7. “What is something we can do to help another family?”
Part of resilience and positivity is reframing your thoughts. Rather than focusing on what you can’t have, think about what you can do. Maybe you can cook an extra batch of cookies for someone while you’re already baking, maybe you can buy gifts for families who have had a rougher year than you, or maybe you can write extra holiday cards and send them to the military or to people in the hospital or nursing homes. Think of something you can do together to make this holiday special for you and for someone else.
8. “Those traditions all started with someone doing it once. Let’s start a new tradition this year!”
When you catch your child complaining about all the traditions you’re missing (“but we ALWAYS go to grandma’s house and bake cookies!”), help her realize traditions all had to start somewhere, and this is a great chance to start a new tradition. Think of something fun that you can do not just this year, but that you can plan to keep doing each year. It could be baking a special kind of cookies, learning a new recipe for family dinners, writing a holiday story, taking silly pictures together, adopting a family, or really anything that sounds fun.
9. “Let’s make a list of things we’ll do when we can.”
If your child is stuck on all the things that can’t be done this year, start a list of what matters to him and plan to do those things once it’s safer. Sometimes it’s easier for kids to hear “not now” instead of just “no,” and this list can help kids see that fun things will eventually happen again. Your list could include baking cookies with grandma, taking a vacation, or going shopping at the mall together. It could include almost anything you usually do. Save the list and once your family thinks it’s okay to do those things again, pull it back out and start checking off activities!

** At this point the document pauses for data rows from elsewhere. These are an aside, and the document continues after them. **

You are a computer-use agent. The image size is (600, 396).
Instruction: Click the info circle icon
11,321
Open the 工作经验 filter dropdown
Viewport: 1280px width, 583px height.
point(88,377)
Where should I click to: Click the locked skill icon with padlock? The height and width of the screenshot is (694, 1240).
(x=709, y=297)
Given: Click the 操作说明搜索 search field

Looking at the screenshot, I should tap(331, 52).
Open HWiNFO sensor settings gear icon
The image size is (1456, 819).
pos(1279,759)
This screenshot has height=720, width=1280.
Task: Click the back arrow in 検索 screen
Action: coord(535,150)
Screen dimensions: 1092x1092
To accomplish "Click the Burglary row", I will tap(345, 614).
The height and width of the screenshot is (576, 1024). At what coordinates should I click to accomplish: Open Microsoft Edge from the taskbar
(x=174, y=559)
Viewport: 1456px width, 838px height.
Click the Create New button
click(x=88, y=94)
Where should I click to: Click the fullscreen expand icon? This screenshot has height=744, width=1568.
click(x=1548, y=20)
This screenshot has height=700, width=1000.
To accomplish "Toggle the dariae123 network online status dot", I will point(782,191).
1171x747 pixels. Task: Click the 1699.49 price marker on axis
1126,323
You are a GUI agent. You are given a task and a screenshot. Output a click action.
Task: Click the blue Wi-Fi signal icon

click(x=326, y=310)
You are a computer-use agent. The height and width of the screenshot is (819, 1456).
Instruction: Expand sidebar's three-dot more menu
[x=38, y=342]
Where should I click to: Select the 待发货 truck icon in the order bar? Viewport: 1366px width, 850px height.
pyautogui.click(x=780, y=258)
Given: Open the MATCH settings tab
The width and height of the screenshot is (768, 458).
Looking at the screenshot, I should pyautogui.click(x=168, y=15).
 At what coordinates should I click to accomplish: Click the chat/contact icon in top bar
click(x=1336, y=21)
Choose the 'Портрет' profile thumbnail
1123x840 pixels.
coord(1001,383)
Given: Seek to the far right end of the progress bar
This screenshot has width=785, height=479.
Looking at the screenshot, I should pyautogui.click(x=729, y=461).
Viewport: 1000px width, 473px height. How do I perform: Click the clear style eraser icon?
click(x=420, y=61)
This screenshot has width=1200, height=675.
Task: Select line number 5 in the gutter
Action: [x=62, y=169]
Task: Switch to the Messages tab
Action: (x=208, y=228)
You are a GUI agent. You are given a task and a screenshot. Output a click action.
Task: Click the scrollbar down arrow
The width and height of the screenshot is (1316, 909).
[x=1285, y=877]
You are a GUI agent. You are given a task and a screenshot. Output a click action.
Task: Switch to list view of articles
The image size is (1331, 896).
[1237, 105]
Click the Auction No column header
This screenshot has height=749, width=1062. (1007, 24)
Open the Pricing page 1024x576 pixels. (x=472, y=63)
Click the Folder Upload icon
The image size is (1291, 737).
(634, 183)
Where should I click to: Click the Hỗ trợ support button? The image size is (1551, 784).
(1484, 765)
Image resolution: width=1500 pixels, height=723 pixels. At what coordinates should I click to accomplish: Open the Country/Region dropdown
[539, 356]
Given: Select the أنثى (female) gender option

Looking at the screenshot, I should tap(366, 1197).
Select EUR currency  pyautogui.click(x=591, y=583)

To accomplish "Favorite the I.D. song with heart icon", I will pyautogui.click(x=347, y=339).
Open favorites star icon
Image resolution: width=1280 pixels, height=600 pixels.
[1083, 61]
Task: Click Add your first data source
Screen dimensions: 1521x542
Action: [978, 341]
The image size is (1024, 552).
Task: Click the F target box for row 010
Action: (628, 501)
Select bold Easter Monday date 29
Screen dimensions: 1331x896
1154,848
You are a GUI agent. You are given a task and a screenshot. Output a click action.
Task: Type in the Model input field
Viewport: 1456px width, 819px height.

10. “I know it’s frustrating that we can’t…”
Finally, remember it’s okay to just empathize with your child and acknowledge that this year hasn’t been fair to any of us! Help her know you’re there for her and you’re glad she’s able to talk to you about what bothers her. Knowing people care and respect her feelings is just as important as reframing her thoughts, and it can help your child get through this holiday season!
This year’s holiday season is sure to be unique, but that doesn’t have to be a bad thing! Use the phrases above to help you and your child reframe all the changes and see the blessings that this year can still bring!